The first skylarks of 2021

Yesterday (Monday) morning Helen and I took our daily exercise out to Anvil Point, as on many days, but not by one of our standard paths. We started up Priest’s Road and onto the old Priest’s Way until that point of confluence of some five paths, choosing that which leads to the stone track between the fields from Belle Vue Farm out past the quarries to open pasture.  It was at this point that we first heard and then saw our first skylarks of 2021.  There were at least a dozen of them.  They lift the heart and soul.  Such a sound of summer, and yet here we are still in the depths of winter.

There was a programme on TV not long ago (12th Dec 2020 on BBC4 - sadly not available on iplayer now) on the popular Vaughan Williams violin solo, “The Lark Ascending”.  It is a deceptively difficult piece.  I have the music and have tried it.  It was written around the time of the First World War for the violinist Marie Hall, who was also a great exponent of the Elgar violin concerto.  Vaughan Williams’ inspiration for this beautiful and evocative piece was some lines from a poem by George Meredith, with the same title:


He rises and begins to round,

He drops the silver chain of sound,

Of many links without a break,

In chirrup, whistle, slur and shake.


For singing till his heaven fills,

'Tis love of earth that he instils,

And ever winging up and up,

Our valley is his golden cup

And he the wine which overflows

to lift us with him as he goes.


Till lost on his aerial rings

In light, and then the fancy sings.


Those years around and after the First World War were a time of elegy and a moment of deep reflection on what is lost and what is free.  One thinks also of the poetry of Edward Thomas, and, as well as the Elgar violin concerto, much more so even, the Elgar cello concerto.  

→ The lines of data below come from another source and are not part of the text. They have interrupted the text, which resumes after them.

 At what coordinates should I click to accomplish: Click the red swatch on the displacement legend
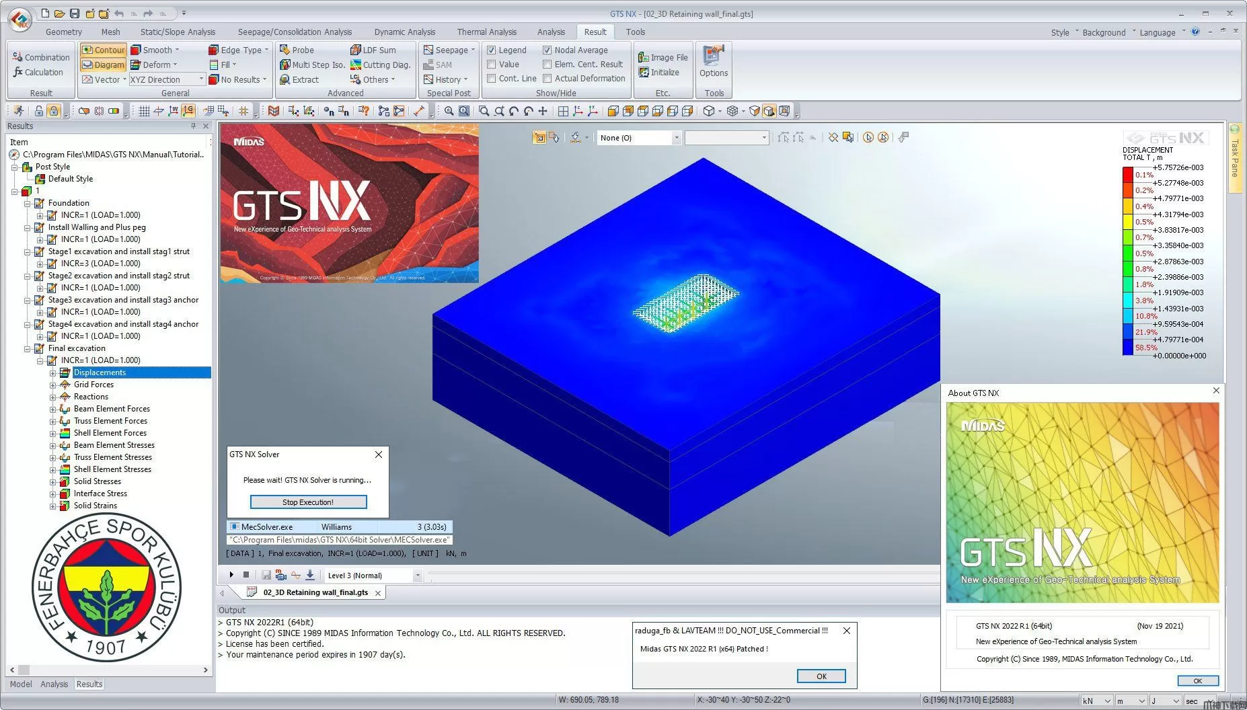point(1127,174)
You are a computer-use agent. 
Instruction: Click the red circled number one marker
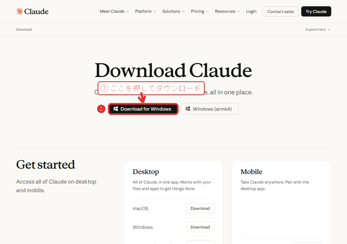click(x=101, y=109)
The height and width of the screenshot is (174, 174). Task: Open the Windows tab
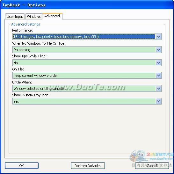click(x=34, y=17)
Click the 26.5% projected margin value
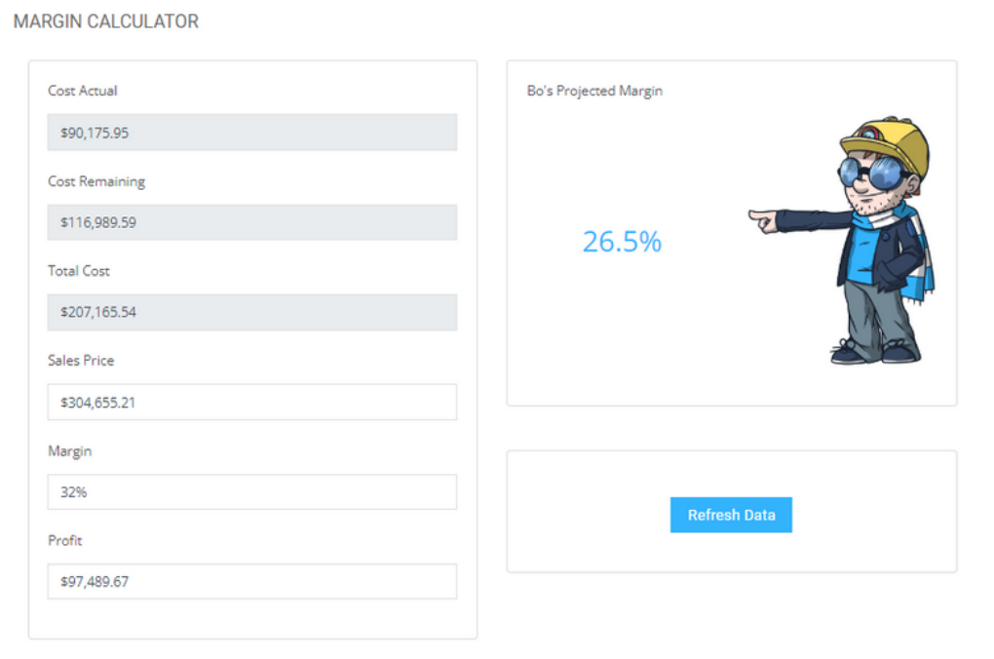994x659 pixels. pyautogui.click(x=622, y=242)
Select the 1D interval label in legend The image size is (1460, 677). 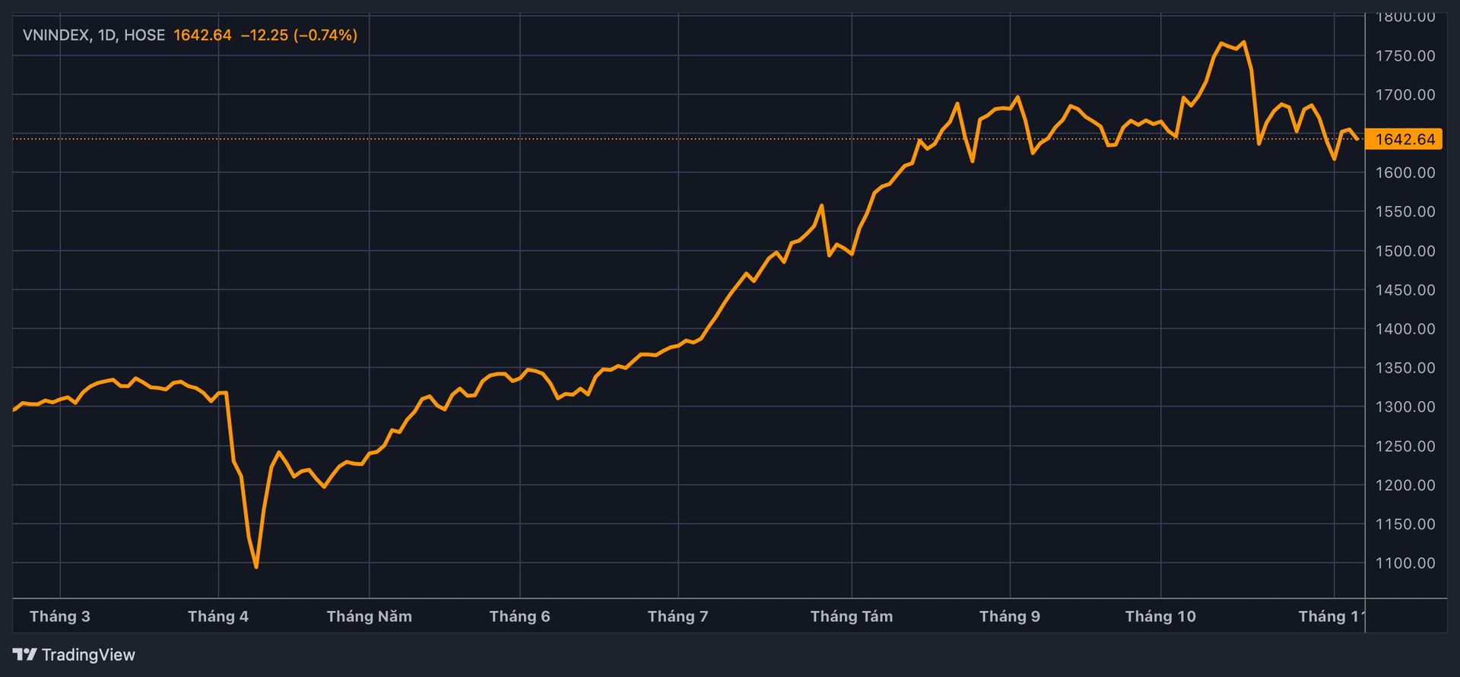point(106,35)
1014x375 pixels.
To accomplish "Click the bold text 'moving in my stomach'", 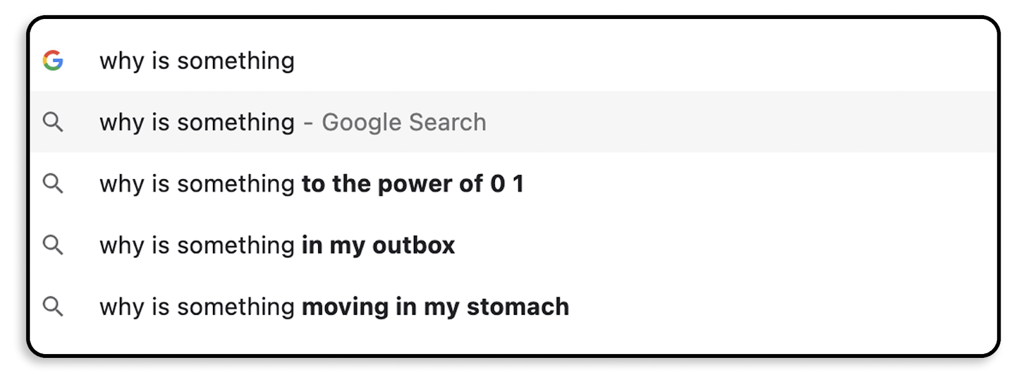I will coord(435,307).
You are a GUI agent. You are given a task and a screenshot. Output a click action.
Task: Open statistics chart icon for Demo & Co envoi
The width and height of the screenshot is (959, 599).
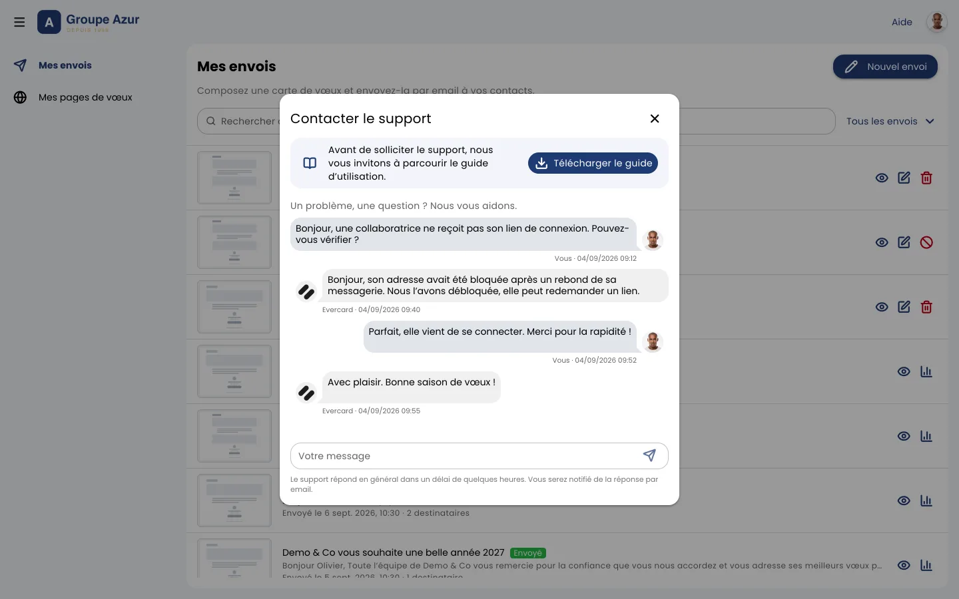tap(926, 565)
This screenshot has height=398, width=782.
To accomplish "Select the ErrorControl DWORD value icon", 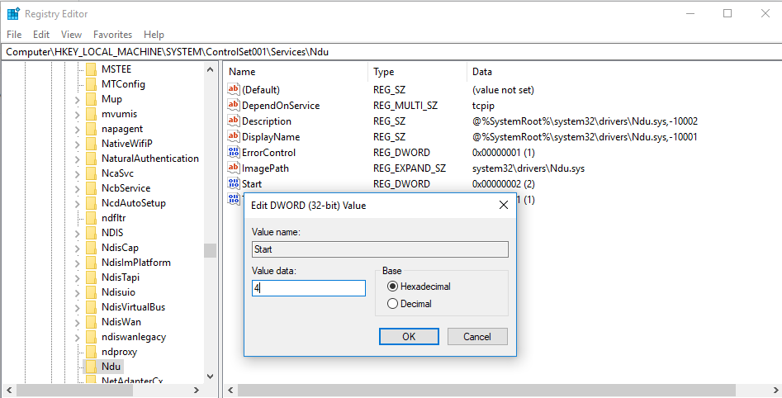I will (x=234, y=153).
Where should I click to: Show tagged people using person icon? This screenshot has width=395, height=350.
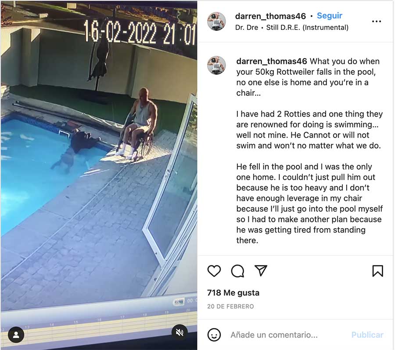(16, 335)
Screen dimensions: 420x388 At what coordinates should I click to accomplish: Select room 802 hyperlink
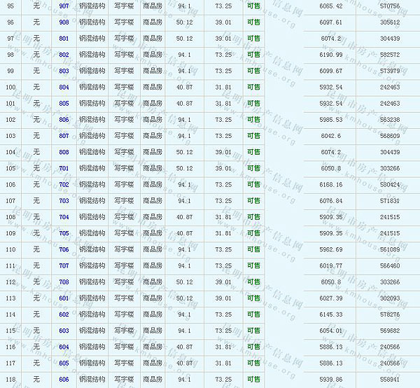[64, 55]
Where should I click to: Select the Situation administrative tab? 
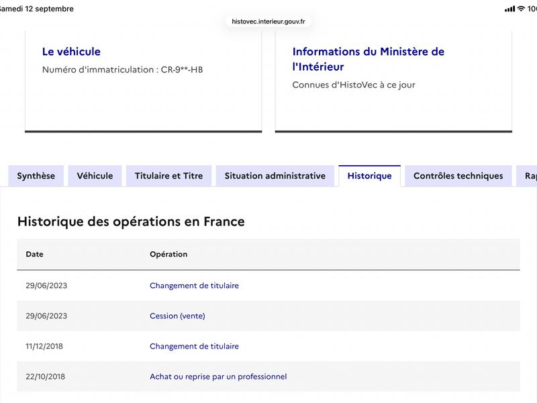275,176
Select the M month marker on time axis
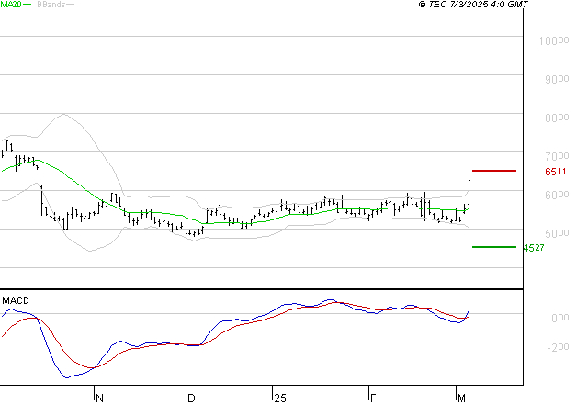Screen dimensions: 576x404 coord(460,398)
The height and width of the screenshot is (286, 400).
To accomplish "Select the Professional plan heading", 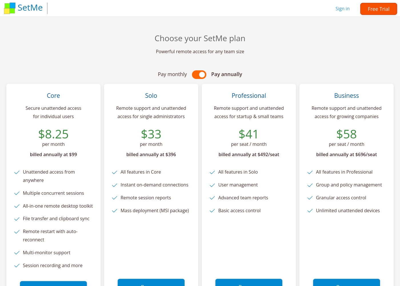I will point(249,96).
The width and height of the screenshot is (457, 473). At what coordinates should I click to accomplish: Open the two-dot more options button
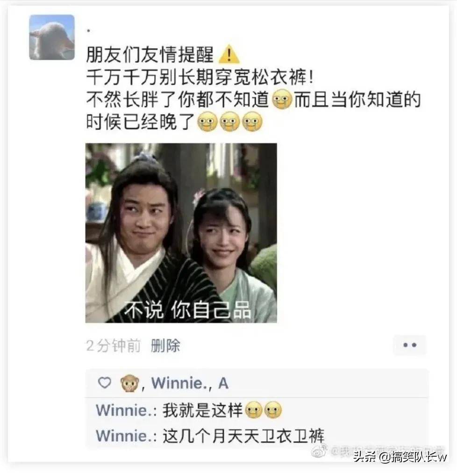click(410, 345)
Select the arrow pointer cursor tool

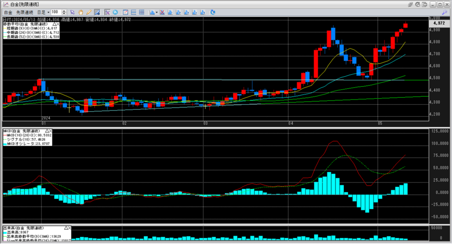(x=73, y=12)
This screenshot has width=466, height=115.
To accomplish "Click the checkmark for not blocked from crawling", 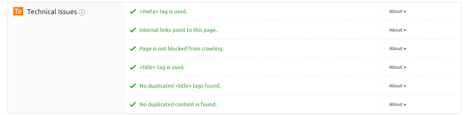I will tap(133, 49).
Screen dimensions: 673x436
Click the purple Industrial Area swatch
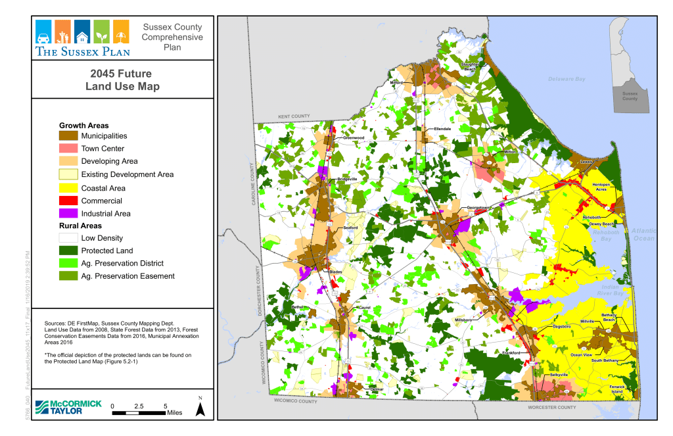[x=68, y=214]
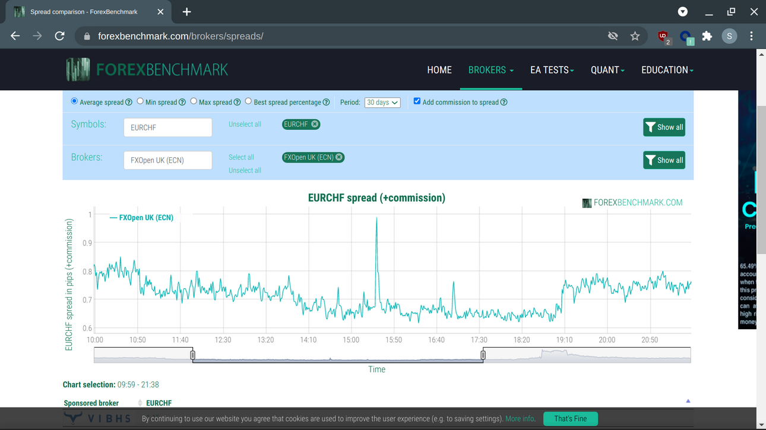Click the left handle of the time range slider
The image size is (766, 430).
point(193,355)
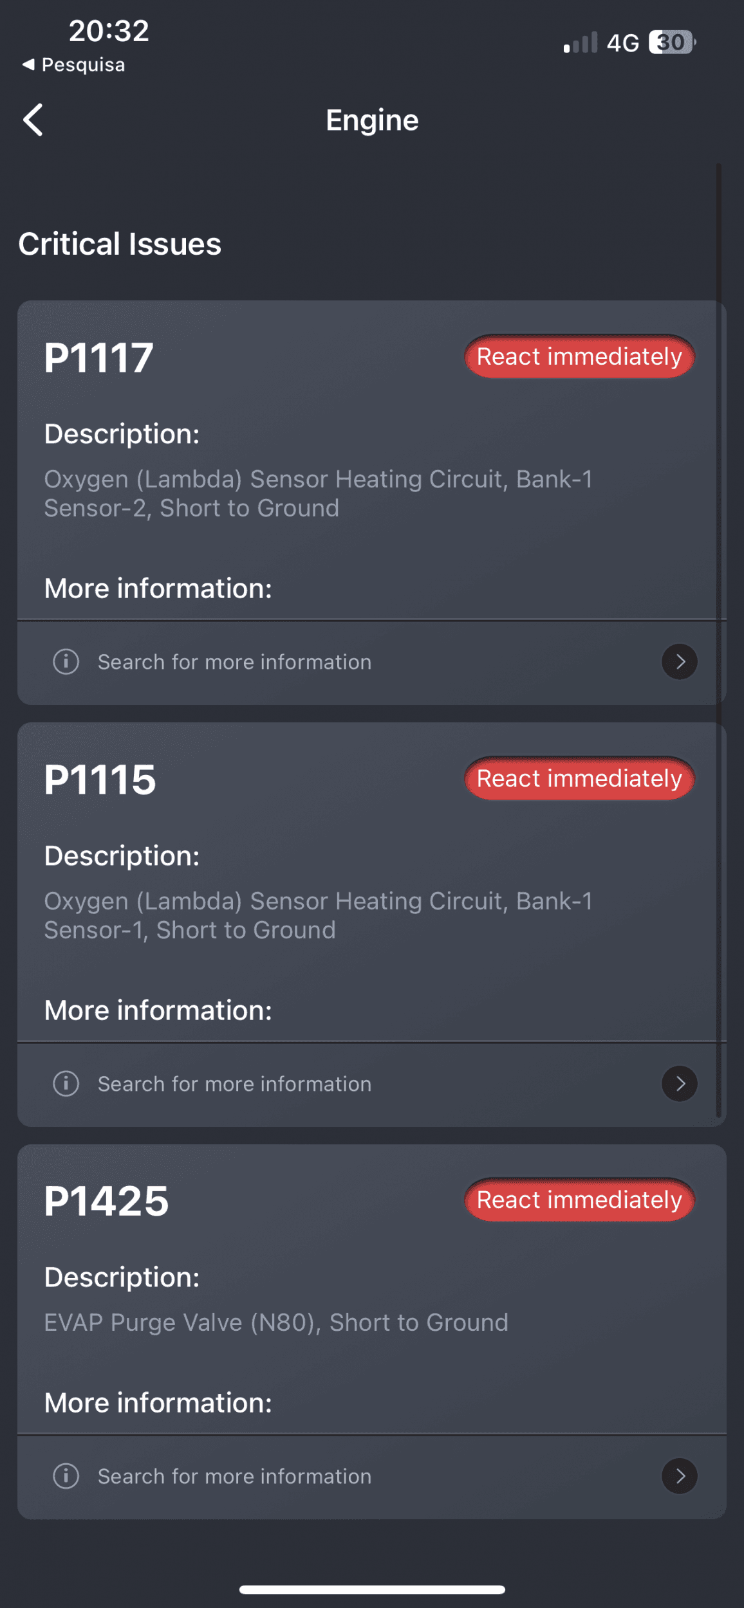Tap the cellular signal bars icon
Viewport: 744px width, 1608px height.
[581, 42]
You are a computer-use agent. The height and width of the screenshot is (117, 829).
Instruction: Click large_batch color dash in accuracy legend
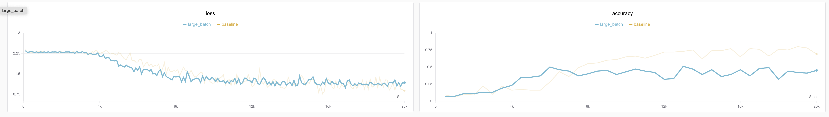click(597, 24)
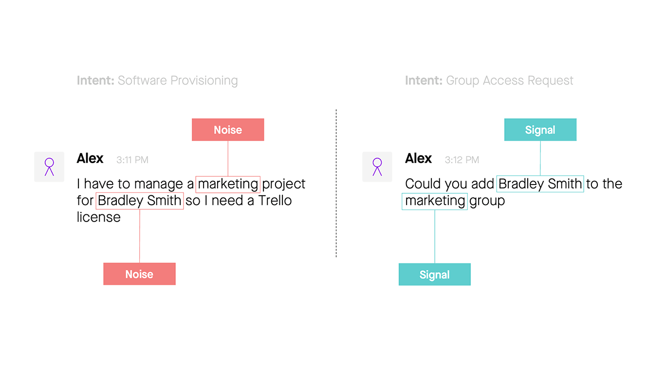
Task: Click the Signal label above teal-outlined "Bradley Smith"
Action: 540,130
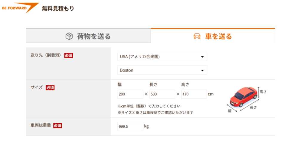Click the 必須 badge beside 送り先
Viewport: 306px width, 141px height.
pos(69,55)
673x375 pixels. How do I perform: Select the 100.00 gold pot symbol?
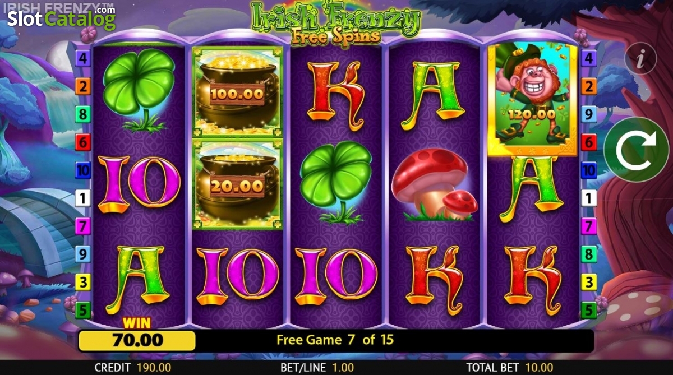point(238,92)
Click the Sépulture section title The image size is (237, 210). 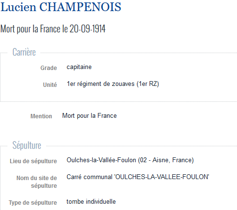[27, 145]
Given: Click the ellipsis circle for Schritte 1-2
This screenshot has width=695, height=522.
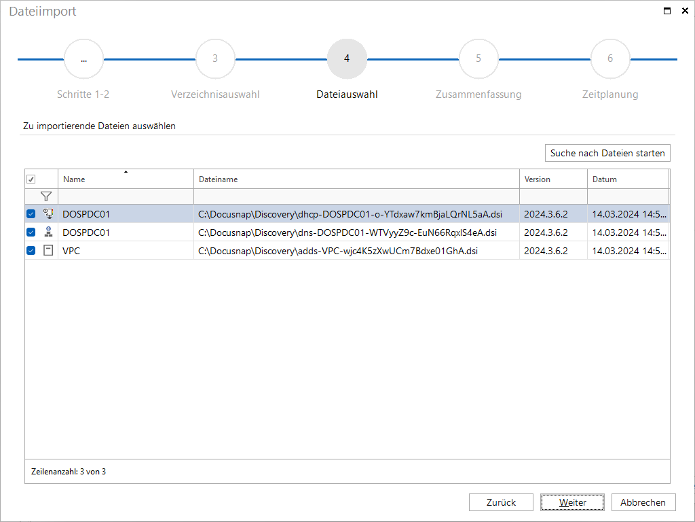Looking at the screenshot, I should (83, 58).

Interestingly Hilary Hahn in her 2005 recording of The Lark Ascending coupled it with the Elgar violin concerto. She wrote an interesting introduction to the disc too:


The spirit of this album represents a time past

When music was quietly enhanced by words.

When gestures contained in the scribbled page

Came to life as vast statements.


She goes on to say,


These works represent humanity and nature,

Human nature, 

Glimpsing youth and renewal through the eyes of the aged wise,

Revealing no secrets.


That point about gestures coming to life as vast statements, is, I suppose, where I am going with this blog.  For gestures frequently hold far more than they are designed to show, both for good and ill.  Mostly one feels that through the current world crisis, though the many have relied and do rely upon the few, we all have the chance to make the gesture that brings life and hope, to see renewal, to glimpse the eyes of the aged wise, and know that secrets are held in hearts that will never be revealed, but are precious beyond words.